# Fedora sur Macbook Pro 10.9.5



## LTZKSTMS (17 Octobre 2014)

Bonjour à tous,

Voilà, j'ai un petit souci.

Je veux installer fedora sur mon mac.

Donc j'ai une USB bootable, refind d'installé, et j'ai partionné mon DD avec l'utilitaire de disque pour avoir une partition linux.

Seulement voilà quand je lance Fedora et son installation, il me demande de choisir un disque, je vois bien le DD de mon mac, mais il m'indique "seulement 128mo d'espace disponible", je ne retrouve pas ma partition linux que j'ai créée au préalable.

Que faire ?

Merci pour votre aide !


----------



## bompi (17 Octobre 2014)

Il te faut reformater les partitions, je pense.
Si tu les as formatées depuis Mac OS X, elles doivent être au format HFS+ (ou ExFAT ou FAT ?).

Donc, en essayant de ne pas te tromper de partition  tu les sélectionnes et indique leur point de montage. L'installation devrait se poursuivre avec le reformatage de ces partitions (c'est comme ça côté Ubuntu, ça doit être similaire côté Fedora).


----------



## LTZKSTMS (20 Octobre 2014)

Mmh j'ai même pas eut le temps d'essayer, je viens d'installer yosemite, et plus de refind ... Je viens de trouver cette aide :http://unix.stackexchange.com/questions/150670/install-refind-on-os-x-10-10-yosemite

Mais je ne sais pas quoi faire précisément, c'est quoi cette histoire de --alldrivers ? Est ce que quelqu'un peut m'expliquer ? Quelle est la procédure à suivre ?

Merci !


----------



## bompi (21 Octobre 2014)

Une option du script d'installation (on pouvait s'en douter). Regarde l'aide dudit script.

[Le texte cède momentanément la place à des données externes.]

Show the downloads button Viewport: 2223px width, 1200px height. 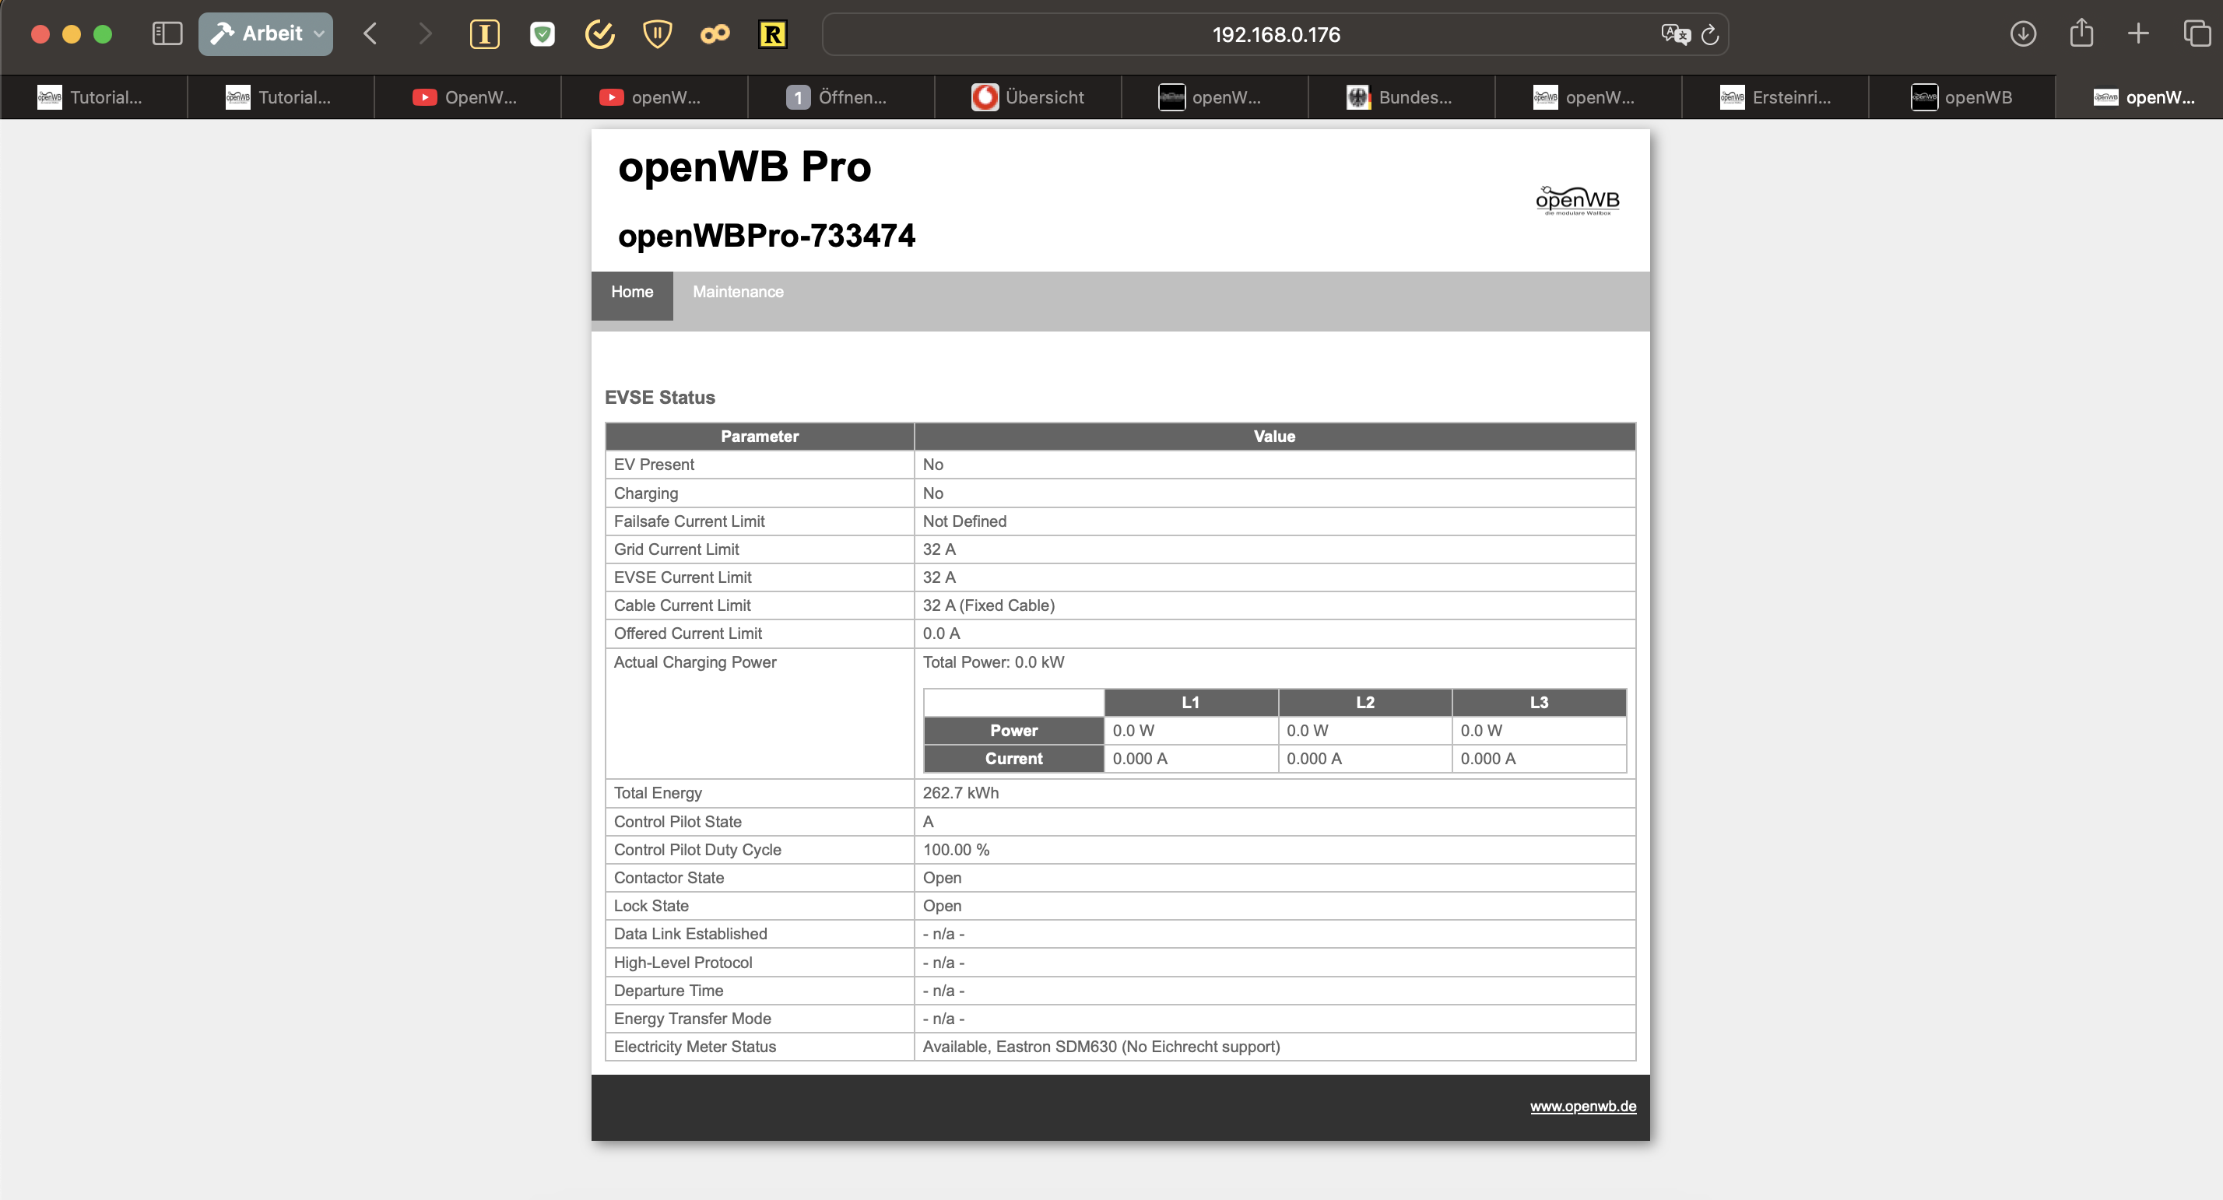click(2023, 34)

Pour l'instant je n'ai pas encore essayé rEFInd avec Yosemite (j'ai une petite partition ML (20 GB) dédiée à cet effet).


----------



## LTZKSTMS (21 Octobre 2014)

En effet, c'est prévisible, mais moi j'ai même pas réfléchis, j'ai suivi le script de base que j'ai rentré dans mon terminal, donc là j'ai aucune idée à quel moment ce --alldrivers rentre en ligne de compte, et quelle est la commande exact, tu peux me faire un petit topo quand tu test sur yosemite, parce que le bleu que je suis est un peu perdu 

---------- Nouveau message ajouté à 10h32 ---------- Le message précédent a été envoyé à 10h28 ----------

http://www.rodsbooks.com/refind/installing.html#extra_installsh

Donc c'est dans cette partie que l'on trouve des infos, je vais tenter de faire quelque chose je te tiens au courant !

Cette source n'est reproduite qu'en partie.